Kicking off at the beginning of 2022, UNITES has already identified six cities to inspire the UNITES partners with their approaches to co-design and the participation of migrants and refugees in integration policies: São Paulo, Nuremberg, Nantes, Liverpool, Fuenlabrada, and Mörsil.

The best practices of these six cities in co-design of integration policies were shared with the 8 UNITES cities for a training event in September 2022.

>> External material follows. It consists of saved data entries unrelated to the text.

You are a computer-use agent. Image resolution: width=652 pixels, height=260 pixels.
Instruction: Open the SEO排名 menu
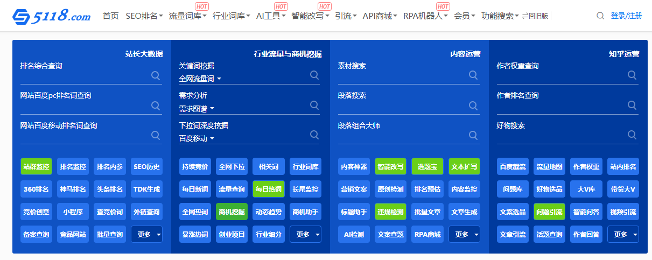(x=144, y=16)
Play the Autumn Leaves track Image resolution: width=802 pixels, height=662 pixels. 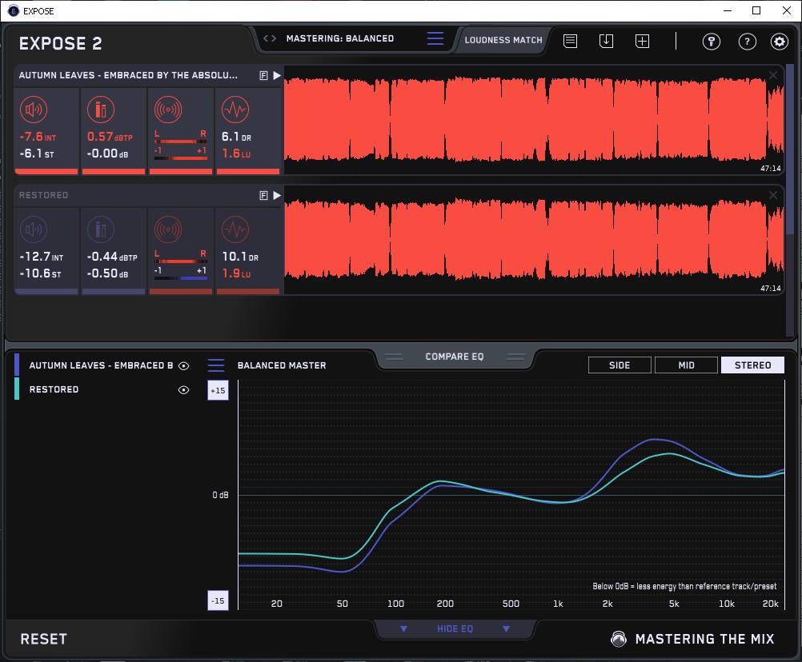[277, 75]
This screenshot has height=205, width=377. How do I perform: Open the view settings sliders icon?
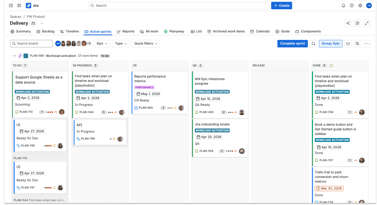(x=357, y=44)
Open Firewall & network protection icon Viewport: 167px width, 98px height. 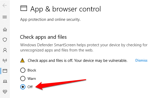pos(5,61)
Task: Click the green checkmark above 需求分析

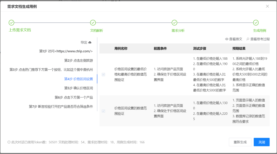Action: click(174, 23)
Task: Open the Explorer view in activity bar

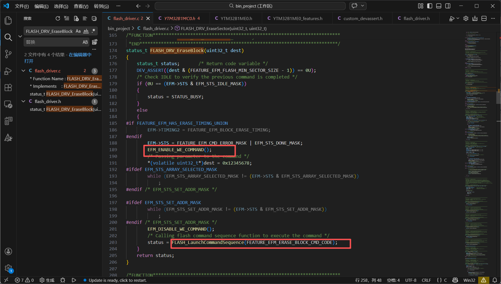Action: click(x=8, y=21)
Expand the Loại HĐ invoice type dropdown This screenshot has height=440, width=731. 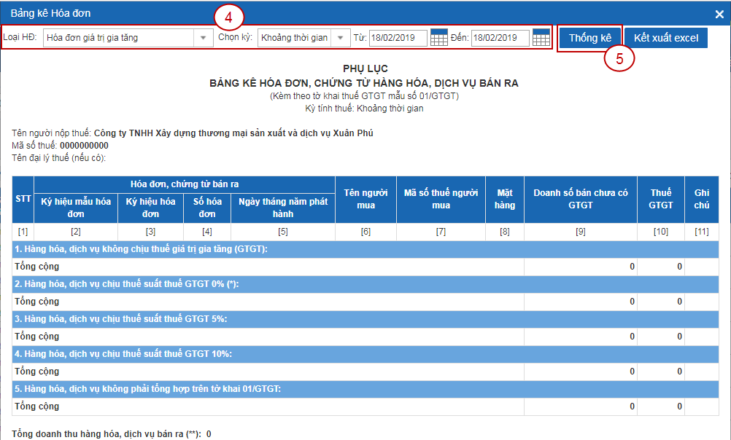click(x=202, y=38)
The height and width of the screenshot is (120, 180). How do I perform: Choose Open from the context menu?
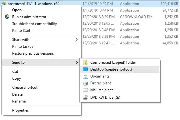[x=17, y=10]

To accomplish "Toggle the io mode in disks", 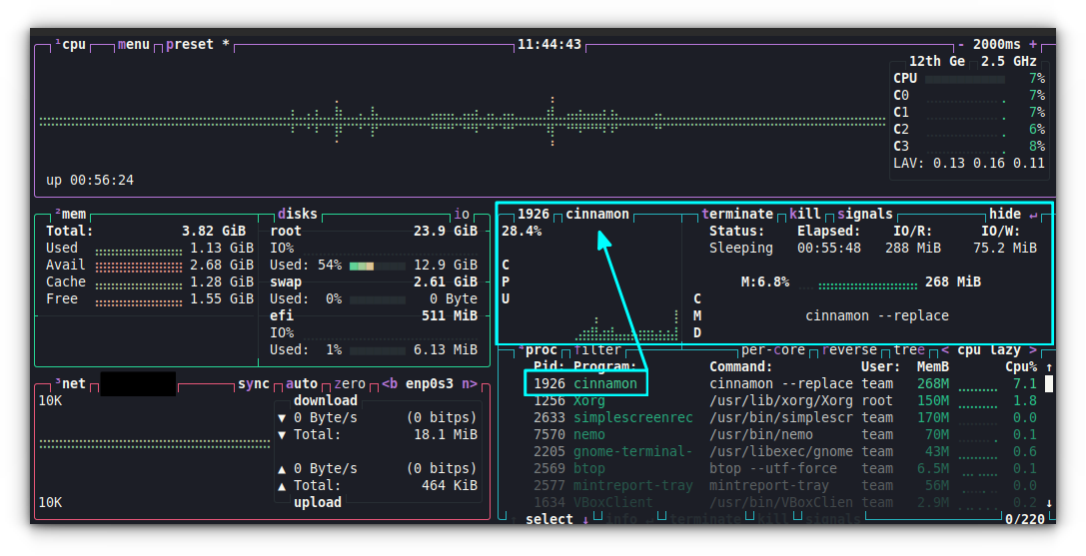I will point(462,214).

The importance of co-design

The event included an insightful introduction to co-design through which migrants and their experience are valued as experts in the policy-making process. To this end, co-design can break down the traditional, hierarchical approach to policy-making: instead of the local authorities making policies for migrants,  the process is a collaboration between the two, allowing for better, more effective outcomes. Such a participatory approach is still not very common in the area of integration, despite considerable gains that were illustrated and discussed during the training.

Co-designing integration policies can be a complex but rewarding task. Newcomer migrants and refugees are usually not citizens in their country of residence, barring them from political participation such as voting. Undocumented migrants are even harder to account for and include in co-design processes.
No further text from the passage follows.